The data exploration was done in a notebook found at notebooks/1.0-TD-data-exploration.ipynb

After loading the dataset and doing a quick overview of what is in it, we decided to first take a look at the Target feature.

Target feature analysis

We can see that they are a lot more negative target (value of 0, which mean that the applicant haven’t been able to repay the loan) than positive target (value of 1, the opposite)

After that we decided to prepare the data processing by looking at the missing values :

Missing values overview

To see the values that were missing, we created a small python program that would count the missing values for each columns and displays them as a percentage in a pandas dataframe

def missing_values_table(df):

    missing = df.isnull().sum()

    percent = 100 * df.isnull().sum() / len(df)

    table = pd.concat([missing, percent], axis=1)

    table_rename = table.rename(columns = {0: 'Number of missing values',1: '% of Total Values'})

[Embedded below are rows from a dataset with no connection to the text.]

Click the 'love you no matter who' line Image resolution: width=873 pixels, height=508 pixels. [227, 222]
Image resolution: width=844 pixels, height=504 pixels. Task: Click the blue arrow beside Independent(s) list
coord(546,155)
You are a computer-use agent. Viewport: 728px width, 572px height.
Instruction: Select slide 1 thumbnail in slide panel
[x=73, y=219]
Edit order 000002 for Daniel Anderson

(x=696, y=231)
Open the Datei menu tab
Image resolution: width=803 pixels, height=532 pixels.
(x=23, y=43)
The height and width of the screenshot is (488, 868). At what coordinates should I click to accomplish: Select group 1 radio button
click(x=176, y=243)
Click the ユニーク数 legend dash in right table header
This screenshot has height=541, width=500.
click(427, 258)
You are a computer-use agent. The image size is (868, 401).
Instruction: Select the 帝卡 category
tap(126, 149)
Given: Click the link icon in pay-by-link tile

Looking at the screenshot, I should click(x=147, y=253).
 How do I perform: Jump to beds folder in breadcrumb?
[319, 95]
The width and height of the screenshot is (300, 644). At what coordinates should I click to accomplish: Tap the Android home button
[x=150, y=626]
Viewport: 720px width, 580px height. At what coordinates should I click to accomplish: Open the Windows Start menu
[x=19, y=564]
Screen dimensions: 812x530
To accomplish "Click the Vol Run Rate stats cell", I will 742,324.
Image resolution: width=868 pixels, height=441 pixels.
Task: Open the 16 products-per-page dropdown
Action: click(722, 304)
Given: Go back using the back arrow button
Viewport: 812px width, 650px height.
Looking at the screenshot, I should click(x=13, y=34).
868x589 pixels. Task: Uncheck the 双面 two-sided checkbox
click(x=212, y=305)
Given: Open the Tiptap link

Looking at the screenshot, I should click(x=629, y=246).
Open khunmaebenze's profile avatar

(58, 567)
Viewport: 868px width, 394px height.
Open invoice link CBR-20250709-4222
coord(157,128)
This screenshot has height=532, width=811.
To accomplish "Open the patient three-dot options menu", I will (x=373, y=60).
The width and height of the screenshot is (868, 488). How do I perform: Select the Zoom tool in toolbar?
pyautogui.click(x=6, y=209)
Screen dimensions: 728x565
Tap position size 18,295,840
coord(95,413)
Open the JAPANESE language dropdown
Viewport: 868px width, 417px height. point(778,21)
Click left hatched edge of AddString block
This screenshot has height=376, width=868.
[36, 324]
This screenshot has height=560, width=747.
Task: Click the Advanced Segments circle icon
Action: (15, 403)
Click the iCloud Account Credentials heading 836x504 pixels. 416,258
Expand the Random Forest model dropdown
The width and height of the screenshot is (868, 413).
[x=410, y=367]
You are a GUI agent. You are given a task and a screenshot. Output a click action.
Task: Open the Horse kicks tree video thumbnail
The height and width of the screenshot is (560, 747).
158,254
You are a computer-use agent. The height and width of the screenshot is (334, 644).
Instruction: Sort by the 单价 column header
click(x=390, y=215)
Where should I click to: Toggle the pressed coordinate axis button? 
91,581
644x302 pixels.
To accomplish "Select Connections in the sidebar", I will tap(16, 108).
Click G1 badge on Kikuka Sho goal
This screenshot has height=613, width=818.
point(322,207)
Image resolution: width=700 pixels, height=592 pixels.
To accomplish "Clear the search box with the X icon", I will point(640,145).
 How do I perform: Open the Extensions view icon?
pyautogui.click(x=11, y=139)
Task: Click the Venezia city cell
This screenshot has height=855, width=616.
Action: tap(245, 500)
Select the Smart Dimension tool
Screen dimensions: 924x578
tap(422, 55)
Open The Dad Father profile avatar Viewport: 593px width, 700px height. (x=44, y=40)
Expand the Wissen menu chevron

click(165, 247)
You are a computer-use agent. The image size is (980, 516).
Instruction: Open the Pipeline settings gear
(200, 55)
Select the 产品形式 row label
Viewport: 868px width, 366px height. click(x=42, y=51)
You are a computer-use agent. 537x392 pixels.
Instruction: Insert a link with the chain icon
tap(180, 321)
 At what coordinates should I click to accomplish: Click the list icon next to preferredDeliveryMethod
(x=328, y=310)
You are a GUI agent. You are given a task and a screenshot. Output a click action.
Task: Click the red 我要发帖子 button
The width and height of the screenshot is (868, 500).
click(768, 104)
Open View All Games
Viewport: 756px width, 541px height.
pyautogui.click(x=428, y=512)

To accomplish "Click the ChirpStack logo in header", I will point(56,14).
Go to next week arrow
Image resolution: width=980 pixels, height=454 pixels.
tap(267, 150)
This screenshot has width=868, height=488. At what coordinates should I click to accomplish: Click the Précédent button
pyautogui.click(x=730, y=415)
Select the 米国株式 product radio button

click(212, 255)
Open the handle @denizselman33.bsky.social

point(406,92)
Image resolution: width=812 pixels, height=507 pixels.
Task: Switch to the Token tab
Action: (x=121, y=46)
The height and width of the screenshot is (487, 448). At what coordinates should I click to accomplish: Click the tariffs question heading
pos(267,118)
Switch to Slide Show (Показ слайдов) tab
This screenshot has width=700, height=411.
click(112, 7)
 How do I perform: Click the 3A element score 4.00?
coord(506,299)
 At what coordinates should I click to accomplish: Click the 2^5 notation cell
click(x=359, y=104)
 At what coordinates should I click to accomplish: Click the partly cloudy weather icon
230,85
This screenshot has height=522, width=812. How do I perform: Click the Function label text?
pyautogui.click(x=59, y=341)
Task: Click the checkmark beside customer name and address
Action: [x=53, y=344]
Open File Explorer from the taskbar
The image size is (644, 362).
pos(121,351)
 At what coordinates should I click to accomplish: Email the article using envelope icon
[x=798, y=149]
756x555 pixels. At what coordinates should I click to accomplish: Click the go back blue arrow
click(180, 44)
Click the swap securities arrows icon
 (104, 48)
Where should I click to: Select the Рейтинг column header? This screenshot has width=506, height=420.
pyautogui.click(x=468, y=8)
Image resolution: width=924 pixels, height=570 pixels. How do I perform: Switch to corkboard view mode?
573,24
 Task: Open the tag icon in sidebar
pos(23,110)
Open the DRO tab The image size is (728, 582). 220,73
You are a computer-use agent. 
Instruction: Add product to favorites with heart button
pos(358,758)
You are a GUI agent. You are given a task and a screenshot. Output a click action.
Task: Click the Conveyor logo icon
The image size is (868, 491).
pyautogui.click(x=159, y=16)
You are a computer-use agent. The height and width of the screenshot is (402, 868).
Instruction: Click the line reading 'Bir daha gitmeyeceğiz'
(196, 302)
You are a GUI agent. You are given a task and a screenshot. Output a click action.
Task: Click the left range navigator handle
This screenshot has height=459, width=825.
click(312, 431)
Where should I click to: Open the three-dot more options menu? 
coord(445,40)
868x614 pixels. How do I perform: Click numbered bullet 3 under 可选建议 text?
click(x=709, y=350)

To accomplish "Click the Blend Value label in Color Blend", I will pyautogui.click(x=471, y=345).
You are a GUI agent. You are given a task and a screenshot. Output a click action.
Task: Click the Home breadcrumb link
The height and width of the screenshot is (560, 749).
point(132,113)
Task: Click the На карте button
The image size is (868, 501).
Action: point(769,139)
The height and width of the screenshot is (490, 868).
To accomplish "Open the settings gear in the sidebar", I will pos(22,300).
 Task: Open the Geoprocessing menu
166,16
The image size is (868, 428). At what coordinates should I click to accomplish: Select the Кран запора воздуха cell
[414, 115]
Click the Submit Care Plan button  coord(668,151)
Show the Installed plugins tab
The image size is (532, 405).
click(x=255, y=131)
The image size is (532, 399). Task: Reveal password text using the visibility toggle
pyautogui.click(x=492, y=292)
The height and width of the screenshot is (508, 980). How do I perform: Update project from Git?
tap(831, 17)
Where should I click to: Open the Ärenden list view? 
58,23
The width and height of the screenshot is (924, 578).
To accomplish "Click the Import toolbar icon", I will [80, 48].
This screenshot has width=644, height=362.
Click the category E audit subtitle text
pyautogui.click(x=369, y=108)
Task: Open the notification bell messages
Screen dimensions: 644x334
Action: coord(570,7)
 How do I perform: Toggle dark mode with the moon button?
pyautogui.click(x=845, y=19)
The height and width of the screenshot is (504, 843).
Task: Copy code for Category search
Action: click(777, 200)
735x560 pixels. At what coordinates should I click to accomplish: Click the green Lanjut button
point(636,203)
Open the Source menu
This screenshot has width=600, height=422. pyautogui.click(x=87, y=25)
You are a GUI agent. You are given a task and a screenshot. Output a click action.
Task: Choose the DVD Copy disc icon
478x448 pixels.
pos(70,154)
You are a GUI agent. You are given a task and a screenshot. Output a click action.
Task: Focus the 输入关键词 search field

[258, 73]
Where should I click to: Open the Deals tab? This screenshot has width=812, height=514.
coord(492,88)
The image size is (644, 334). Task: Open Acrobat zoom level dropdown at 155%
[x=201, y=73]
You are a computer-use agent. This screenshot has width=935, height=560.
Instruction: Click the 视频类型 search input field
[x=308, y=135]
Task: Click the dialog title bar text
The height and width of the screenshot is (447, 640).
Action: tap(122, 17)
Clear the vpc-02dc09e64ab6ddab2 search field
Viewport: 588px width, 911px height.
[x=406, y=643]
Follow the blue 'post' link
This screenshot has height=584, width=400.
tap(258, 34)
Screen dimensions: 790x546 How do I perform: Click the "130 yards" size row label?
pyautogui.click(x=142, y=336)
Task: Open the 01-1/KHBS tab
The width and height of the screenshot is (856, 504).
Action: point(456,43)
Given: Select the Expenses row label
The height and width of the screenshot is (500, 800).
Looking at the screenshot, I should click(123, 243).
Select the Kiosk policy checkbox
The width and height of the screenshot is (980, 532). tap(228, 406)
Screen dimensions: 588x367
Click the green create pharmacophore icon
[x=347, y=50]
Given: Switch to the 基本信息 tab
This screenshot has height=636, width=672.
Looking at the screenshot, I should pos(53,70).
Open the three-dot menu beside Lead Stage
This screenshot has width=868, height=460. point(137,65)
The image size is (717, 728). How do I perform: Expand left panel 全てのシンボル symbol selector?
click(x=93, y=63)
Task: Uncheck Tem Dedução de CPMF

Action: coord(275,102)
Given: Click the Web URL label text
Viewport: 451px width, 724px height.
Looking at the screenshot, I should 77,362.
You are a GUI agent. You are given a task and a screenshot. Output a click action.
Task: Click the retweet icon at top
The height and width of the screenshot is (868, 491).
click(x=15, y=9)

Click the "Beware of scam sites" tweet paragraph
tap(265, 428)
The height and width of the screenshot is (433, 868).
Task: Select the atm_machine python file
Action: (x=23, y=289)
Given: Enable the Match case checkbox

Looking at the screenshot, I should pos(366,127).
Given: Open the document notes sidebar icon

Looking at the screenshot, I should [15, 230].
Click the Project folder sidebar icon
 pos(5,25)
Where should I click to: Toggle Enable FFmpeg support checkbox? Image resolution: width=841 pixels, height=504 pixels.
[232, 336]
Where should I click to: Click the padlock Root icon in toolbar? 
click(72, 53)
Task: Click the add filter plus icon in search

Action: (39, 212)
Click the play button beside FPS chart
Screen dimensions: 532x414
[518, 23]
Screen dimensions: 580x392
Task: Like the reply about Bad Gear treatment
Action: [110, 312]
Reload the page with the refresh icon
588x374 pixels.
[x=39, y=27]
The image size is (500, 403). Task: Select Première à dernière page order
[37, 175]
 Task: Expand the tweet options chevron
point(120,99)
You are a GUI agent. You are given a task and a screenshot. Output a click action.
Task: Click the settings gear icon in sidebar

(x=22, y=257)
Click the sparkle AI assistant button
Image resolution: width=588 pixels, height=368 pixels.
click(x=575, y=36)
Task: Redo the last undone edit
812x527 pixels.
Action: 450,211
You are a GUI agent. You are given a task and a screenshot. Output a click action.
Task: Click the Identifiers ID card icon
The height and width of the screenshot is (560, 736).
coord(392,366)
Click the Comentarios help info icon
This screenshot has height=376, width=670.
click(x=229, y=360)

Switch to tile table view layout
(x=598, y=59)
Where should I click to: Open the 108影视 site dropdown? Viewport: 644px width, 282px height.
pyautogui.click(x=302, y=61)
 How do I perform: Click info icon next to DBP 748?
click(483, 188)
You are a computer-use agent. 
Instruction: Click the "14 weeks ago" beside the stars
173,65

    return table_rename[table_rename['Number of missing values'] > 0]

Here is what we got in decreasing order for the training set and the testing set :

Unique values overview

To prepare feature engineering, we needed some insight on the unique values for each columns so we created this python code.

def unique_df(df):

    number_unique = []

    for column in df.columns:

        number_unique.append(df[column].nunique())

    df_unique = pd.DataFrame(zip(df.columns, number_unique, [str(dtype) for dtype in df.dtypes]),
                            columns = ["Column name", "Nbr of Unique Values", "Data Type"])
    return df_unique

This code count the unique values and data type for each column, we will be using it to aim our feature engineering.

Correlations

We also tried to see the columns that were strongly correlated with the target feature with pandas’ .corr() function.